#### TASK:
Please copy the lines below exactly, starting at the line that contains "Given: Expand the Moderation options section" and ending at the line that contains "will (x=660, y=573).".

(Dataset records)

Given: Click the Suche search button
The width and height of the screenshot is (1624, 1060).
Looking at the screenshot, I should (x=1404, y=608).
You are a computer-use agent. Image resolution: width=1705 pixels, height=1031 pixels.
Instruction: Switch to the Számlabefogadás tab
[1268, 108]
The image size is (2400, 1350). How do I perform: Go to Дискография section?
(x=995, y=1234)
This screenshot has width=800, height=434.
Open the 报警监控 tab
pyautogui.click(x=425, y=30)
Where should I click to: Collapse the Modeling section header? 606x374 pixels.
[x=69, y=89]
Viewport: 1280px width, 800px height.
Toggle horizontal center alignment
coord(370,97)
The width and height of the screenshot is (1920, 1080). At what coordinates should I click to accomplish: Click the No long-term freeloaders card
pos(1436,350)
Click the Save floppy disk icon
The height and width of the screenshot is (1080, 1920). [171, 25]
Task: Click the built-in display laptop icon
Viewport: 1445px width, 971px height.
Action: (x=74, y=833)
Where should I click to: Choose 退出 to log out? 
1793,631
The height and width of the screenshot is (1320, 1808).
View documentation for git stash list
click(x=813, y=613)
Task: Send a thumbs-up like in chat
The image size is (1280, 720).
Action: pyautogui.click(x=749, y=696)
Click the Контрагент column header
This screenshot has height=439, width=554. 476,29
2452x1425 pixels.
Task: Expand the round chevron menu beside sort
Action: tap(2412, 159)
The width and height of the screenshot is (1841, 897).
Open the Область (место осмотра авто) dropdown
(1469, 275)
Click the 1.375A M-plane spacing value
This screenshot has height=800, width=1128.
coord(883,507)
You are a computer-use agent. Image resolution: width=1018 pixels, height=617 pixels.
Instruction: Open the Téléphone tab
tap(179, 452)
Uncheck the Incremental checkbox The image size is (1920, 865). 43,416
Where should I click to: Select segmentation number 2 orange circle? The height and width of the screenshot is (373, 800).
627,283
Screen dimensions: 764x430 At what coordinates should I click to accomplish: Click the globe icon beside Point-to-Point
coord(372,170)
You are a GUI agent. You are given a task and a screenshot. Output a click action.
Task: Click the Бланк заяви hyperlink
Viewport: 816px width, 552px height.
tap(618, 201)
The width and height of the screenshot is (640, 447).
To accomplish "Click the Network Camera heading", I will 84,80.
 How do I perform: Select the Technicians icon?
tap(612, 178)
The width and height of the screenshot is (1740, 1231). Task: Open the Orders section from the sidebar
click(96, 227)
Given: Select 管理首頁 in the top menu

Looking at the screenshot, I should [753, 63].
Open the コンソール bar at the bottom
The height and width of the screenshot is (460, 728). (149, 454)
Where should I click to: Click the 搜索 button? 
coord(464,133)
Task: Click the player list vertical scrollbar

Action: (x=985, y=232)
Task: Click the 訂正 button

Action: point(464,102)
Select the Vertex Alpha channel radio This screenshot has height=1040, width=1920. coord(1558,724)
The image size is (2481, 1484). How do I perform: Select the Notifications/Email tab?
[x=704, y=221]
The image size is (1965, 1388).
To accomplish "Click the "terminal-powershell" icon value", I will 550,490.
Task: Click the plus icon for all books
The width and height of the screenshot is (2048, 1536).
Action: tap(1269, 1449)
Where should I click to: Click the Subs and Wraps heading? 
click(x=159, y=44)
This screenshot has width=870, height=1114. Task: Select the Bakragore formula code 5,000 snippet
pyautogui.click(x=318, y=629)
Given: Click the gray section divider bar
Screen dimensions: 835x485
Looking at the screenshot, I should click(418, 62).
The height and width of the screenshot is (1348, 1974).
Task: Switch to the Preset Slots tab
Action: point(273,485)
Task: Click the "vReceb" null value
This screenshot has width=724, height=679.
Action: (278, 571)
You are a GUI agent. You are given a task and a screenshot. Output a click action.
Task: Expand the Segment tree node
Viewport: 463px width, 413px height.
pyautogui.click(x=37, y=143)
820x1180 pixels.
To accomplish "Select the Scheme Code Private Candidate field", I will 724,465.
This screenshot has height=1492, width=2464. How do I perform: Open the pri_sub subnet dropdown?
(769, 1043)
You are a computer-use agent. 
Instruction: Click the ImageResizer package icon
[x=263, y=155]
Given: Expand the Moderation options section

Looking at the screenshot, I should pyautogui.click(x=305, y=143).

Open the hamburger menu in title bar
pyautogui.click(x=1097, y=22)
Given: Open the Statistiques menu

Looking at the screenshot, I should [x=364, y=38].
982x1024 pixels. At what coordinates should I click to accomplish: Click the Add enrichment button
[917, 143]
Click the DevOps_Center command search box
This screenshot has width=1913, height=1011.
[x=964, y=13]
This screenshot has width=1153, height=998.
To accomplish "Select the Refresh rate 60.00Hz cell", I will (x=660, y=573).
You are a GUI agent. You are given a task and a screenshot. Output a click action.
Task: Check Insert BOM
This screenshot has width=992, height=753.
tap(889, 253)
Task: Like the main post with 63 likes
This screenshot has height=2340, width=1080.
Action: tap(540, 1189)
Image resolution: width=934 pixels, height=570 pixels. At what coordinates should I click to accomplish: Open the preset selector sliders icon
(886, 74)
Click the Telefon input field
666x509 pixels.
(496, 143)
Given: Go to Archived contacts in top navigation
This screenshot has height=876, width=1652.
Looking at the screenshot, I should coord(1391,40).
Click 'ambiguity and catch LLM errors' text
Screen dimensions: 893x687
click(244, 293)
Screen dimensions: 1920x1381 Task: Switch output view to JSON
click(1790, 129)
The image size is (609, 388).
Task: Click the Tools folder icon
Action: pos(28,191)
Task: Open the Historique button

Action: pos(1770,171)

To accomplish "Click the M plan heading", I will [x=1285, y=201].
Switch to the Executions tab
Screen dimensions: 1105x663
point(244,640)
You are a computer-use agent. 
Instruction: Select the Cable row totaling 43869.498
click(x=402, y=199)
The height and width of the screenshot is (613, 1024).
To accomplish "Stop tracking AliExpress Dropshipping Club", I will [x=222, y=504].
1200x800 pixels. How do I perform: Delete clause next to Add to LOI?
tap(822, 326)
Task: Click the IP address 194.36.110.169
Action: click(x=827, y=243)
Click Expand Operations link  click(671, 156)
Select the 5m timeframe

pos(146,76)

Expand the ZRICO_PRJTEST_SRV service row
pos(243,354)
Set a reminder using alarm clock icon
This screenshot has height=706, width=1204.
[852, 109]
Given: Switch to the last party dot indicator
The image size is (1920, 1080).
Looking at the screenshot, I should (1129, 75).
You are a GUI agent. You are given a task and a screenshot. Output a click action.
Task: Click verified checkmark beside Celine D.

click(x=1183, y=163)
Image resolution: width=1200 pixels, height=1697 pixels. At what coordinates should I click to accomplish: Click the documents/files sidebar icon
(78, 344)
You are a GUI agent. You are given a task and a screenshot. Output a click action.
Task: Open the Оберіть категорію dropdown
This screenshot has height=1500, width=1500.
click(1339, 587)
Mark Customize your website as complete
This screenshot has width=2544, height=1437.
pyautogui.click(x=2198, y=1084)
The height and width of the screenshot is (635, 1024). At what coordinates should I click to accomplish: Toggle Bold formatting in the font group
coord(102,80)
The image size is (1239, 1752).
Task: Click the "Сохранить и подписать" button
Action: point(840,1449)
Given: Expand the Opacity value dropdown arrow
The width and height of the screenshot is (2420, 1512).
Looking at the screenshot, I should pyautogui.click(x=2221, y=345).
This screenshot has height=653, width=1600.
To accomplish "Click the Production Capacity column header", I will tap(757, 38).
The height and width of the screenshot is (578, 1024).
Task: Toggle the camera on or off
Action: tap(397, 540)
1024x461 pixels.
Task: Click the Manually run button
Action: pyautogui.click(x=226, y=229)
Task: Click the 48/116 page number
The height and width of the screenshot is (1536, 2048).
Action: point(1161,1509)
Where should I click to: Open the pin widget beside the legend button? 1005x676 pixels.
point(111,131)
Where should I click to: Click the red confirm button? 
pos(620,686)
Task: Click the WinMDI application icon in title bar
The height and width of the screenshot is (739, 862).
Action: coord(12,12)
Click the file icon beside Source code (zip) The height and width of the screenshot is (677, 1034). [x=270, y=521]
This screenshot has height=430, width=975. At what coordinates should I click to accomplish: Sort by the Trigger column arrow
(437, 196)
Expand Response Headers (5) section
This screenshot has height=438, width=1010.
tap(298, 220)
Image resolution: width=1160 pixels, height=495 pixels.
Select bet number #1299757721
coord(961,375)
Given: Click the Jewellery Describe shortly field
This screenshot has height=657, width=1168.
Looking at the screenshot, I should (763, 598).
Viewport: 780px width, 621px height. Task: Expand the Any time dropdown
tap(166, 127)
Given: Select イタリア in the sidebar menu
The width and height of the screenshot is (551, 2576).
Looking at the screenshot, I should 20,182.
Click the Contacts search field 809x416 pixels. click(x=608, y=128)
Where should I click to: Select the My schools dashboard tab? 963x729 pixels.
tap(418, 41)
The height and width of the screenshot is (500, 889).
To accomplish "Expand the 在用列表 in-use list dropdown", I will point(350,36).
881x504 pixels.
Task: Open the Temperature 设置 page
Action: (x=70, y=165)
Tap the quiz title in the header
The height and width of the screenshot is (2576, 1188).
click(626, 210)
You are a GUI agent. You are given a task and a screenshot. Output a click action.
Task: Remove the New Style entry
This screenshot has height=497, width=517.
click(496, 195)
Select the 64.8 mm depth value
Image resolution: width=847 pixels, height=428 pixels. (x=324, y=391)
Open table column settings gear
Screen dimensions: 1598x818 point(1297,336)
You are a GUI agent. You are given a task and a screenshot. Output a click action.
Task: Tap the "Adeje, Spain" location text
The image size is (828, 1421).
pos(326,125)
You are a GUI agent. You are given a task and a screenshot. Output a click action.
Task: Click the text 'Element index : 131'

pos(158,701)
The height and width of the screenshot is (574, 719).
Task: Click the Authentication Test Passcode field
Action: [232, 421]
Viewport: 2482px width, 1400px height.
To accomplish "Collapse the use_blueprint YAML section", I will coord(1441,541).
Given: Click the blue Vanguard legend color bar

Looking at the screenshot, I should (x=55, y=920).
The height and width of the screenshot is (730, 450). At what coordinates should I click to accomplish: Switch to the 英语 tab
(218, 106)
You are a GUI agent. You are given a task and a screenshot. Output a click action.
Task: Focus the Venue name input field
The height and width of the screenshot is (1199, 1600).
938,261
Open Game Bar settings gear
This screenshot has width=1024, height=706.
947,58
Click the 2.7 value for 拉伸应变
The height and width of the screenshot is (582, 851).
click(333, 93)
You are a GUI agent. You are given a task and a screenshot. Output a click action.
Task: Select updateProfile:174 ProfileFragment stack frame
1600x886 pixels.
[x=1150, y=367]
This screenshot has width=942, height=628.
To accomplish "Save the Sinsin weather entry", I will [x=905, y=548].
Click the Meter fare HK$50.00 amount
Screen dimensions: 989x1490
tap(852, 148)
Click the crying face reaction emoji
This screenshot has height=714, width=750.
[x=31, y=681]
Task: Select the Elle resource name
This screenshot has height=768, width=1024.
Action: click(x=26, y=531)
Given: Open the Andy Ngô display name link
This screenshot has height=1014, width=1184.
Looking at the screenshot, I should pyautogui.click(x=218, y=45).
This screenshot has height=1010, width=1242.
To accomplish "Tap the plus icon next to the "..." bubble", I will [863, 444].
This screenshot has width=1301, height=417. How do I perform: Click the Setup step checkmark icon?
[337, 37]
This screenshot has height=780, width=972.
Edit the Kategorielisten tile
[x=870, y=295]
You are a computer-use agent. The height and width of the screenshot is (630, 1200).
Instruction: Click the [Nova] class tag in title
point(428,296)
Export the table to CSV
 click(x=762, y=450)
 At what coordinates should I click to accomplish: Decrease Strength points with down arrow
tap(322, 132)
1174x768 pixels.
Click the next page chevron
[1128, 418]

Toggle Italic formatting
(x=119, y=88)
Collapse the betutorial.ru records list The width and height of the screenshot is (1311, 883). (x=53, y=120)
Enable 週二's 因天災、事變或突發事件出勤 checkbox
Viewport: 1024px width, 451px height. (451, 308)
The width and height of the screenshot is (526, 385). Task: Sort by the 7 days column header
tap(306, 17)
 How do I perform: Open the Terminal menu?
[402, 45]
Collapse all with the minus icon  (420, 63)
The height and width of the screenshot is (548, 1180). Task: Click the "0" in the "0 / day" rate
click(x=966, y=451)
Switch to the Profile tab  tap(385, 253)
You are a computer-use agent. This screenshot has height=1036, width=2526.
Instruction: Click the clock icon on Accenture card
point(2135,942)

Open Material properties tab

#### SOLUTION TO THIS PROBLEM:
Given: Expand the Moderation options section

Looking at the screenshot, I should pyautogui.click(x=305, y=143).

Open the hamburger menu in title bar
pyautogui.click(x=1097, y=22)
Given: Open the Statistiques menu

Looking at the screenshot, I should [x=364, y=38].
982x1024 pixels. At what coordinates should I click to accomplish: Click the Add enrichment button
[917, 143]
Click the DevOps_Center command search box
This screenshot has width=1913, height=1011.
[x=964, y=13]
This screenshot has width=1153, height=998.
To accomplish "Select the Refresh rate 60.00Hz cell", I will (x=660, y=573).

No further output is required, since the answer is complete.